**THE PROBLEM:** In the excerpt on globalization and how Americans are seen abroad, what is the only true value of the "demonic American" that Islamist propagandists project?

**SELECTED EXCERPT:**
BEGIN

For all their failures of vision and imagination on dealing with the new realities that globalization creates, the Republicans tend to get it right w/ regards to the international economics and markets that drive globalization in the first place. Dems tend to have the right ideas about the need for greater international political cooperation, but what good is that if it comes along with economic populist drivel that's hinted at in this piece, and becoming more and more a mantra in Congress?
"Islamist propagandists take advantage of that misunderstanding by projecting a shadow frame onto us. Their demonic American is a person with no moral depth or seriousness. Convenience is his only true value. Words that we revere, such as freedom and choice, rebound against us: We like these words because we want to be free of our obligations and choose the easy way out.
"Just as married people sometimes imagine the single life as far more licentious and libidinous than it ever actually is, so people born into life-defining obligations imagine a life free from such obligations. The truth about Americans– that we more often than not choose to commit ourselves to marriage, children, church, and most of the other things Muslims feel obligated to, and that we stick by those commitments every bit as faithfully, if not more so – easily gets lost.

END

**DATASET CONTENT:**
BEGIN

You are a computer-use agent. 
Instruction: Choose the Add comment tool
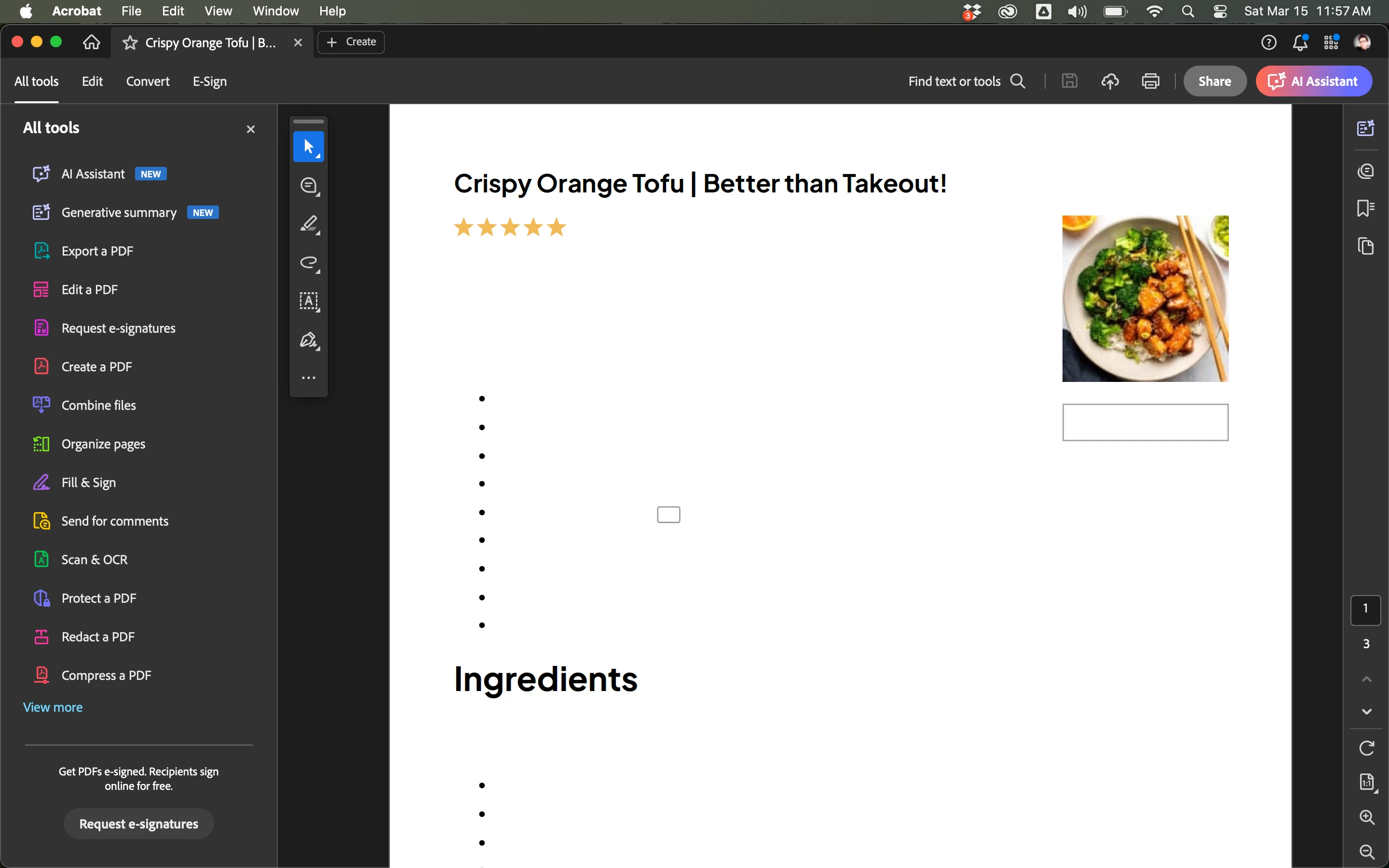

END

**OUTPUT OF THE TASK:** Convenience.